If you will always use the same configuration parameters in your script, it might be a good idea to set default global properties as part of your script initialization:

[1]:
import iarray as ia

ia.set_config_defaults(codec=ia.Codec.ZSTD, clevel=1, btune=False)
[1]:
Config(codec=<Codec.ZSTD: 5>, clevel=1, favor=<Favor.BALANCE: 0>, filters=[<Filter.SHUFFLE: 1>], fp_mantissa_bits=0, use_dict=False, nthreads=32, eval_method=<Eval.AUTO: 1>, seed=1, random_gen=<RandomGen.MERSENNE_TWISTER: 0>, btune=False, dtype=<class 'numpy.float64'>, split_mode=<SplitMode.AUTO_SPLIT: 3>, chunks=None, blocks=None, urlpath=None, mode='w-', contiguous=None)
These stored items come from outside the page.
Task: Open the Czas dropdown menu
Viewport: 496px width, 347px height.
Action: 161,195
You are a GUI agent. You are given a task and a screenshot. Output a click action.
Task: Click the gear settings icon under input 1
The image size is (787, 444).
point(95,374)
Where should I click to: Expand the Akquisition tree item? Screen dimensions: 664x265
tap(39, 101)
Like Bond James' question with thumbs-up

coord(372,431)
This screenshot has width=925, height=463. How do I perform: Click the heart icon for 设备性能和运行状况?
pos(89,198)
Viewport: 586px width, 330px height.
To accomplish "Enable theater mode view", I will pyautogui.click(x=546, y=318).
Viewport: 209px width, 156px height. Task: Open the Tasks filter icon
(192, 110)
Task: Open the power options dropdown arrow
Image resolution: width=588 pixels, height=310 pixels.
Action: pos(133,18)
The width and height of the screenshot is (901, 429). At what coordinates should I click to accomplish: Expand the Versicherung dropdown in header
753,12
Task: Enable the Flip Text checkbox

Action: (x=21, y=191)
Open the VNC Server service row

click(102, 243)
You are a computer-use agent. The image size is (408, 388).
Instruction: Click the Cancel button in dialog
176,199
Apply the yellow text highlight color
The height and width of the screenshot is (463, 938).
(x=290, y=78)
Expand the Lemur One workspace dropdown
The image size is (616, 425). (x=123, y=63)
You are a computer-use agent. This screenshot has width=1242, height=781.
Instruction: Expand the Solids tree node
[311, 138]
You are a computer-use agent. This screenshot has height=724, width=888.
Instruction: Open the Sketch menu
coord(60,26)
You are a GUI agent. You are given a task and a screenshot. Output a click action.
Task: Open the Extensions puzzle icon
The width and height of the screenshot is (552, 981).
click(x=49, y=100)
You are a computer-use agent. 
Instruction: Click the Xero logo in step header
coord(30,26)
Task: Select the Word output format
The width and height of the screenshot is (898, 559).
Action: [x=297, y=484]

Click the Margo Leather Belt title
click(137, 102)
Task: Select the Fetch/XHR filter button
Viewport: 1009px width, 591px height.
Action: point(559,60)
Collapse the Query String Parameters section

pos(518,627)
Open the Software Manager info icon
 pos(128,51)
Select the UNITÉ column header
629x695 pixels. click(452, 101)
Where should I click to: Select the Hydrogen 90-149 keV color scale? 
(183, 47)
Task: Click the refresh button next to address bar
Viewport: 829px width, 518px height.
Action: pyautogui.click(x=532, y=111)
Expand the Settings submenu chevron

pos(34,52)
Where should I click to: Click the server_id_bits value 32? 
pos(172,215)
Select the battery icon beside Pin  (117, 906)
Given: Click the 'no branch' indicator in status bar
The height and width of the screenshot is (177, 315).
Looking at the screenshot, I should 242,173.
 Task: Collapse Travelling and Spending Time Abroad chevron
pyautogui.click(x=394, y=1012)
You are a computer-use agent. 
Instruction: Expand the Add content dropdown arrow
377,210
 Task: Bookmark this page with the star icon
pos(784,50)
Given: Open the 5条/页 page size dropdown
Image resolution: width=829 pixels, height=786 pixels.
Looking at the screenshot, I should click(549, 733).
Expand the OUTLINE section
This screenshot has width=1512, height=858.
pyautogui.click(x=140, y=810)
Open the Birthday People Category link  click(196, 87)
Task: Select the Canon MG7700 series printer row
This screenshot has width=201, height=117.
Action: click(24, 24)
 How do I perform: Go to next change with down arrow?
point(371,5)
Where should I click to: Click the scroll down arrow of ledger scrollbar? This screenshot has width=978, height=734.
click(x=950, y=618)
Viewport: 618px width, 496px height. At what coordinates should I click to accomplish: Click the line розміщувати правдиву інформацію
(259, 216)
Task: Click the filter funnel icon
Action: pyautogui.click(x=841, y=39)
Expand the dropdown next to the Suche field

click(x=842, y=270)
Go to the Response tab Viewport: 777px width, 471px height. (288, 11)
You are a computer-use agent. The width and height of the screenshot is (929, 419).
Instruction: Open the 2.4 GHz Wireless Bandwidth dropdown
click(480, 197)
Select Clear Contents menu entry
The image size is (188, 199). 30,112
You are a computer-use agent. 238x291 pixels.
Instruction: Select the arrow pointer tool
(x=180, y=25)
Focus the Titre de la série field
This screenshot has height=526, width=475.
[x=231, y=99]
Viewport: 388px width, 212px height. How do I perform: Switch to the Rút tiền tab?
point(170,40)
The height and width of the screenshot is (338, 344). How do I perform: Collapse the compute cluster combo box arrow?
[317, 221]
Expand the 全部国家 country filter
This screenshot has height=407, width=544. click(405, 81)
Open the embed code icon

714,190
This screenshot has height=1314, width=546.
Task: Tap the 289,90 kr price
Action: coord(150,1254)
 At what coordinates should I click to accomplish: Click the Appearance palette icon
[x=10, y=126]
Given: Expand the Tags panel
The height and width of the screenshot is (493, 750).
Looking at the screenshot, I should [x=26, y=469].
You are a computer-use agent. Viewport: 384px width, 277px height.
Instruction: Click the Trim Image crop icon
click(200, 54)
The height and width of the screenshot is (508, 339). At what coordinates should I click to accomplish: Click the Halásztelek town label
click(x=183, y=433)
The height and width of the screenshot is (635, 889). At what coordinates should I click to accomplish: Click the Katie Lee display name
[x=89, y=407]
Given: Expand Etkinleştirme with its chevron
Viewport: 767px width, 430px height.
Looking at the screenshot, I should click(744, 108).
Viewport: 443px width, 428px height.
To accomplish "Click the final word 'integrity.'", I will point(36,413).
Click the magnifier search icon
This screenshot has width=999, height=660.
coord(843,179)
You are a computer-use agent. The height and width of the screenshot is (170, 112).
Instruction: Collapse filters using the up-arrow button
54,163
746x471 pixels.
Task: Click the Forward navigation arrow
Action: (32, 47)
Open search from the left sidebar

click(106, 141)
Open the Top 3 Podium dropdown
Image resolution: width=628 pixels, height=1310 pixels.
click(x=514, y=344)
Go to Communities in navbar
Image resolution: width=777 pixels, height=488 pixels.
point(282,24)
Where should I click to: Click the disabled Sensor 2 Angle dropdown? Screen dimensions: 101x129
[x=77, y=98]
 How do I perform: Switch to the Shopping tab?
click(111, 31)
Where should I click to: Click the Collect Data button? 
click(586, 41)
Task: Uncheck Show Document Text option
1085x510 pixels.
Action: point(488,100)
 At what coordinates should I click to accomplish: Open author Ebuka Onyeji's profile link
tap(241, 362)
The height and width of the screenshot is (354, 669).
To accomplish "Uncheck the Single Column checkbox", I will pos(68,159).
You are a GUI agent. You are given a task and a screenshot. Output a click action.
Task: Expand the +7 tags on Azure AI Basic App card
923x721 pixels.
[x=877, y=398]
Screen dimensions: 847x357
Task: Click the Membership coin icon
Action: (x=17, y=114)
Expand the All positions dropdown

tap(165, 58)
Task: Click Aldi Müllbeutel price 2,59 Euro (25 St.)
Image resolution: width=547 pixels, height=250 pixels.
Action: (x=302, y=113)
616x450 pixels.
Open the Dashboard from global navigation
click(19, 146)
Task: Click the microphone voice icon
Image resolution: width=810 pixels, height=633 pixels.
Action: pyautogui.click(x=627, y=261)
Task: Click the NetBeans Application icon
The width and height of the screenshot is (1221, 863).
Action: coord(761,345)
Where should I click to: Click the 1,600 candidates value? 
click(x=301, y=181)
You can verify that the new default properties are now set: the default compression codec has changed to ZSTD, and the default compression level has changed to 1.

[2]:
cfg = ia.Config()
print(cfg)
Config(codec=<Codec.ZSTD: 5>, clevel=1, favor=<Favor.BALANCE: 0>, filters=[<Filter.SHUFFLE: 1>], fp_mantissa_bits=0, use_dict=False, nthreads=32, eval_method=<Eval.AUTO: 1>, seed=1, random_gen=<RandomGen.MERSENNE_TWISTER: 0>, btune=False, dtype=<class 'numpy.float64'>, split_mode=<SplitMode.AUTO_SPLIT: 3>, chunks=None, blocks=None, urlpath=None, mode='w-', contiguous=None)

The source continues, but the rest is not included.